“Neutron imaging is a noninvasive, nondestructive imaging technique that is complementary to other methods such as x-ray or gamma imaging,” said Ken Tobin, Measurement Science and Systems Engineering Division director and member of the VENUS Instrument Development Team (IDT).
“VENUS will be equipped with the brightest neutron source, highest energy resolution, and largest field of view available to far surpass conventional neutron imaging capabilities in the world.”
Stroboscopic imaging setup of an engine block showing neutrons transmitted through an engine, detected, and finally absorbed by a beam stop using the nuclear imaging instrument VENUS
The VENUS instrument will offer novel energy-selective imaging techniques that directly connect the structures, properties, and function of complex engineering materials and systems to reveal practical and fundamental answers about their real-world performance. Time-of-flight neutrons produced by the neutron source will enable unique nondestructive imaging similar to hyperspectral imaging in the optical domain. For many engineered components, VENUS will provide three-dimensional residual stress and strain mapping to uncover material and mechanical behaviors during operation and under exposure to extreme conditions such as heat and pressure.
In late 2008, the IDT received provisional approval from the Neutron Scattering Science Advisory Committee to build VENUS at one of the three available beam lines at the SNS. Approval followed three years of preparation, design, and preliminary testing by the team, whose representatives include researchers from various fields around the world. Construction is expected to take place over the next five years.
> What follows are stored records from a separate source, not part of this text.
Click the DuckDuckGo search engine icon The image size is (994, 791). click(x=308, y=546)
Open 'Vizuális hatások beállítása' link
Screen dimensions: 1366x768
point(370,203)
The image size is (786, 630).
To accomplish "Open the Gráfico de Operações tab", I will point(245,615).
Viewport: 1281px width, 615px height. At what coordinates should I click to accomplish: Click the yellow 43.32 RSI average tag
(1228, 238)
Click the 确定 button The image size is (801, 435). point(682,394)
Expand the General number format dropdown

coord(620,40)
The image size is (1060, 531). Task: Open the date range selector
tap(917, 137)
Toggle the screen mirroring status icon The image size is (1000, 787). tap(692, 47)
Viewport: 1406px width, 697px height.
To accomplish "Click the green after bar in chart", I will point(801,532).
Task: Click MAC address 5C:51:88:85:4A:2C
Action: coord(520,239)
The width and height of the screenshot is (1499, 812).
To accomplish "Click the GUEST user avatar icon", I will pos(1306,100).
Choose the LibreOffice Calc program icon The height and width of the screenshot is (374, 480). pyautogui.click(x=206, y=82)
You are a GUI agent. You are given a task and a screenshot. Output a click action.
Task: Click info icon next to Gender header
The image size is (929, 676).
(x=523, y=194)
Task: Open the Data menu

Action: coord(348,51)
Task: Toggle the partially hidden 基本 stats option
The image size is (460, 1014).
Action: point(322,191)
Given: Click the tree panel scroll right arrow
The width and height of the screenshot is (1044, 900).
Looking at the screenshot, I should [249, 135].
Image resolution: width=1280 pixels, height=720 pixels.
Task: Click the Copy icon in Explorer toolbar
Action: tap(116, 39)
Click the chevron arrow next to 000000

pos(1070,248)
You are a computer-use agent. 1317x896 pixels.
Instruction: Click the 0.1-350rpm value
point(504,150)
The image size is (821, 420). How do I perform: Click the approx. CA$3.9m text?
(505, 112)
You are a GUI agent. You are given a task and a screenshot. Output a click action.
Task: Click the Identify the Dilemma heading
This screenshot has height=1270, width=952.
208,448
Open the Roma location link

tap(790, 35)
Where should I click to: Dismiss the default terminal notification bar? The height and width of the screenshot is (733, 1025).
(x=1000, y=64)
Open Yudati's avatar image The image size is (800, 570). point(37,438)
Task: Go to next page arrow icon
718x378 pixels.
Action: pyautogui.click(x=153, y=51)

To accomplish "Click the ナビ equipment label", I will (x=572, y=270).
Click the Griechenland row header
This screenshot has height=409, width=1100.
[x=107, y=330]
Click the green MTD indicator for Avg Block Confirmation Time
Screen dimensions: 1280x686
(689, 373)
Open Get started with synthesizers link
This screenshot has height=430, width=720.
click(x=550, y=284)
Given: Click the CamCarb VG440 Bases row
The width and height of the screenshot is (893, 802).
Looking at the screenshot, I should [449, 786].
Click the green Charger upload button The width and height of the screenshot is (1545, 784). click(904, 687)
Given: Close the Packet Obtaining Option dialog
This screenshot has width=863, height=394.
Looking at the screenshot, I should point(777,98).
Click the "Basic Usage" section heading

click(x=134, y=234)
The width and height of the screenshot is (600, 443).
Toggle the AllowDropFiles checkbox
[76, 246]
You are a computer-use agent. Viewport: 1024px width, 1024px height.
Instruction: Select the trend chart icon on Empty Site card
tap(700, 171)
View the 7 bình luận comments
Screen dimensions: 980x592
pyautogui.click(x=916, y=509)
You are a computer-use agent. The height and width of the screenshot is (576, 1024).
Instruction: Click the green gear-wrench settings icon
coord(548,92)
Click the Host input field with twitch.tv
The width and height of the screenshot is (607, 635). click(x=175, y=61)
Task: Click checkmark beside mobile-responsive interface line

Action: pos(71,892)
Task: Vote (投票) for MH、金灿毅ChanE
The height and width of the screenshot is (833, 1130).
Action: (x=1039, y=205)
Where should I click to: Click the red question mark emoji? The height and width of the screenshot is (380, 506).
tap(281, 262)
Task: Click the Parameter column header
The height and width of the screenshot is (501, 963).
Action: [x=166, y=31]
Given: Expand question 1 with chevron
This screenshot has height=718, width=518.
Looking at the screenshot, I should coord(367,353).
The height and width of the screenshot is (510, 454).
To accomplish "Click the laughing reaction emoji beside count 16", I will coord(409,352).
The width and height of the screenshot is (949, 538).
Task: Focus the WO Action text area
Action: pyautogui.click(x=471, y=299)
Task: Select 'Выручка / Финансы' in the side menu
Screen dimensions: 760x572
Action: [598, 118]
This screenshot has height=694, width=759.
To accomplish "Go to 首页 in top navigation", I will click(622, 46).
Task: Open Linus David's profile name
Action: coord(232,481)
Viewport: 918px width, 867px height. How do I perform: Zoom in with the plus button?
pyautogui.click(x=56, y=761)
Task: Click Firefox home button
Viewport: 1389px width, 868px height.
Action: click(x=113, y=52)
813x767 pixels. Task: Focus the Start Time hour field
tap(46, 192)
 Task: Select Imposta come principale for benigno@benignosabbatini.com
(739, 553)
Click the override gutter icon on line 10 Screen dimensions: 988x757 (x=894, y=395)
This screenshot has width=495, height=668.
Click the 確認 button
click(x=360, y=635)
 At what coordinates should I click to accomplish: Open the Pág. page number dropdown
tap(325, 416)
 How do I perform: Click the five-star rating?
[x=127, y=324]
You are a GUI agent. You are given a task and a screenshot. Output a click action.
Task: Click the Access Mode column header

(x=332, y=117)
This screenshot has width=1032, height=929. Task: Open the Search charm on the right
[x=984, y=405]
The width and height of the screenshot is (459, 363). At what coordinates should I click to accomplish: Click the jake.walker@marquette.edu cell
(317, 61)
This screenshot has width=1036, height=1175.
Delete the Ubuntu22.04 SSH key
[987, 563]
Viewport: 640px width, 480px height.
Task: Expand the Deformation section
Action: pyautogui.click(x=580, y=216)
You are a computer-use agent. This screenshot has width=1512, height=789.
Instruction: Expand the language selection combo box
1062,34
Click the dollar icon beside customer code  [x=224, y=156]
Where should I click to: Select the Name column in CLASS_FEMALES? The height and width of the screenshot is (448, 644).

Throughout the process, the team engaged the DOE Office of Energy Efficiency and Renewable Energy (EERE) in identifying science and engineering problems uniquely addressed by the capabilities of VENUS. Its design will enable direct studies of practical systems in energy production (including renewable, nuclear, and fossil sources), energy storage, fuel cells, hydrogen storage, vehicle technologies, building technologies, and industrial engineering component design.
EERE support of conceptual designs and early testing at a prototype beam line at the High Flux Isotope Reactor revealed the technology’s importance and potential impact. In less than one year and with a fraction of the capabilities planned for VENUS, the prototype beam line addressed an influx of user projects with major manufacturers and industry leaders including Ford, GM, Chrysler, Toyota, United Technologies Research Center, Cummins Engines, Detroit Diesel, Mack, Delphi, Navistar, PACCAR, John Deere, Caterpillar, Volvo, GE, Whirlpool, DuPont, Thermacore, Mars, and Bush.
In addition to supporting EERE, VENUS will contribute to fundamental understanding in areas important to the Office of Science such as materials chemistry, physical and mechanical materials behavior, geosciences, plant biology and physiology, and climate change. It will also benefit advanced materials science and engineering programs such as DARPA and ARPA-E and support studies in archaeological, biological, biomedical, forensic, and homeland security applications.